What you should do:
Using the data that follows, report how many lines include "Perdana"; output no other text.

# # # #

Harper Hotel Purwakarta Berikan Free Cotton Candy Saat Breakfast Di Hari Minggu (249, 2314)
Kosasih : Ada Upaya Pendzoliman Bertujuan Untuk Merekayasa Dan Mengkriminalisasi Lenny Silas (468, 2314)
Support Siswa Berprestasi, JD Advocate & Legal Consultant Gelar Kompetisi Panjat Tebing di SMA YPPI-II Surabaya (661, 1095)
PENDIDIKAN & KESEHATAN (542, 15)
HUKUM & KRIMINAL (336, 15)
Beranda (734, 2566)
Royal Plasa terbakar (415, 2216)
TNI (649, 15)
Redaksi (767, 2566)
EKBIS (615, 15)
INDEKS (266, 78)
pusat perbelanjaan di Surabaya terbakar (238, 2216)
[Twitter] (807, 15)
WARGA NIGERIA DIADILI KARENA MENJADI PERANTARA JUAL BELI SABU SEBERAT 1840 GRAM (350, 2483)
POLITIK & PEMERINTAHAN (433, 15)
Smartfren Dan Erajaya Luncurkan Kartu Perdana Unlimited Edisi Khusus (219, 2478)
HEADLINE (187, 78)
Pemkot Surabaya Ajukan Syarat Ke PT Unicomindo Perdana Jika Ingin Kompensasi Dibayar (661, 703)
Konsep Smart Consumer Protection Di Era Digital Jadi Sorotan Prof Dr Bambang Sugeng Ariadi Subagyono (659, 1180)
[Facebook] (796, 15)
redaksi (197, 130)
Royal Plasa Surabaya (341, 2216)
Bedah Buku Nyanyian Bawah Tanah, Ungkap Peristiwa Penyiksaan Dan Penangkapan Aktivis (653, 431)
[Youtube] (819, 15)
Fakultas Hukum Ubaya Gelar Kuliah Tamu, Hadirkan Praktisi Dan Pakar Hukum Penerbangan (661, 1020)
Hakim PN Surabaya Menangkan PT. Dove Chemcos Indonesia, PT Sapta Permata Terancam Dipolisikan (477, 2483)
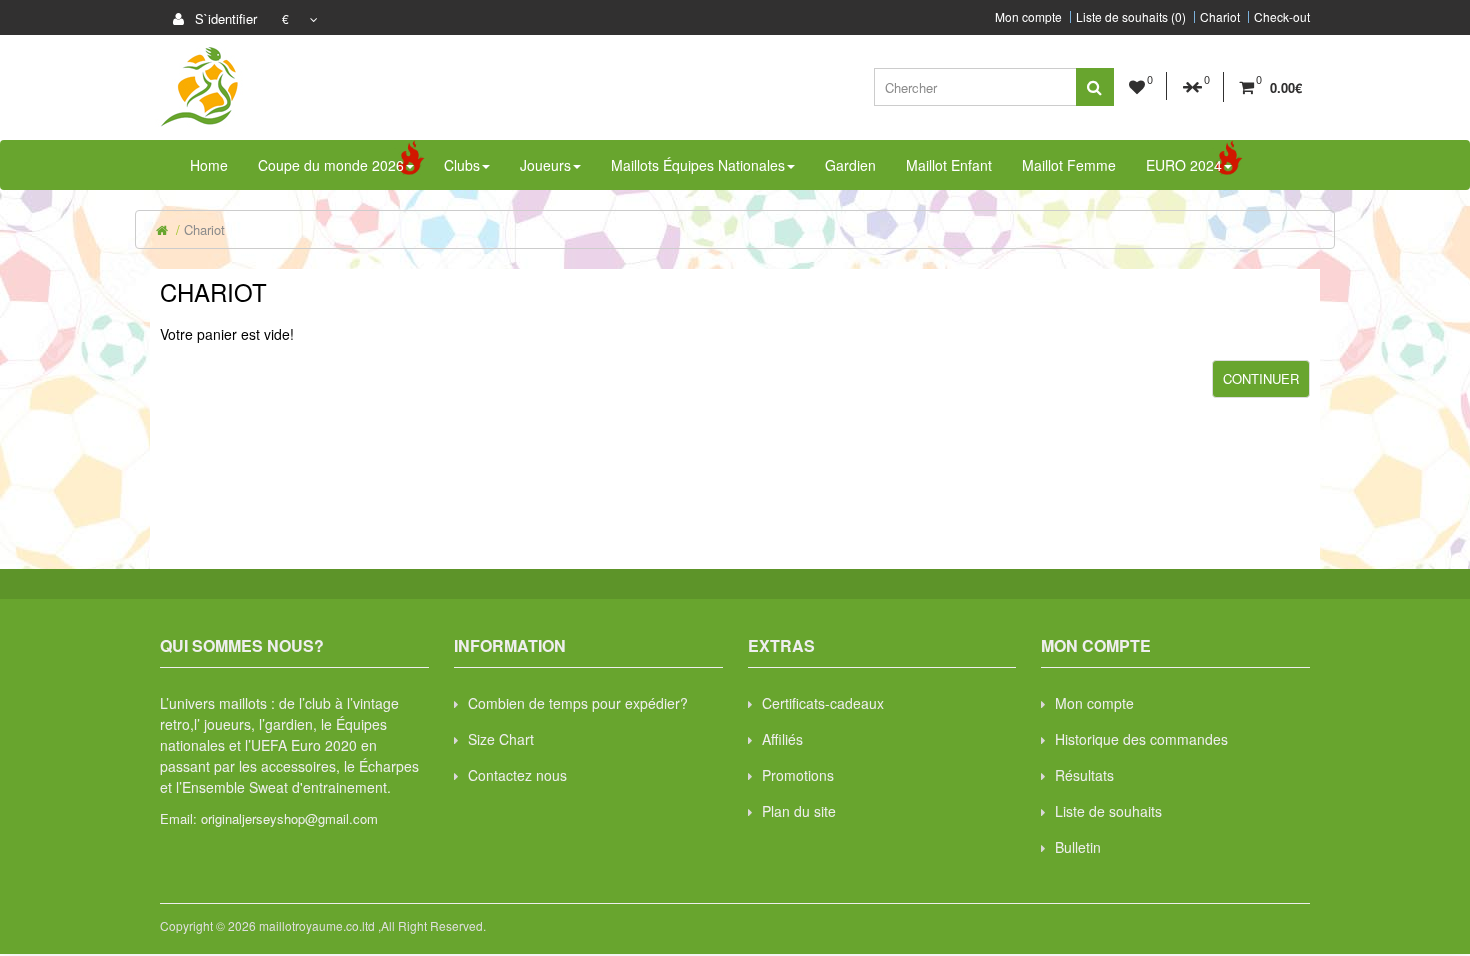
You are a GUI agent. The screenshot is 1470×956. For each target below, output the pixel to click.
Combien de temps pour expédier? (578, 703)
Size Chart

# # # #

Solution to this task:
2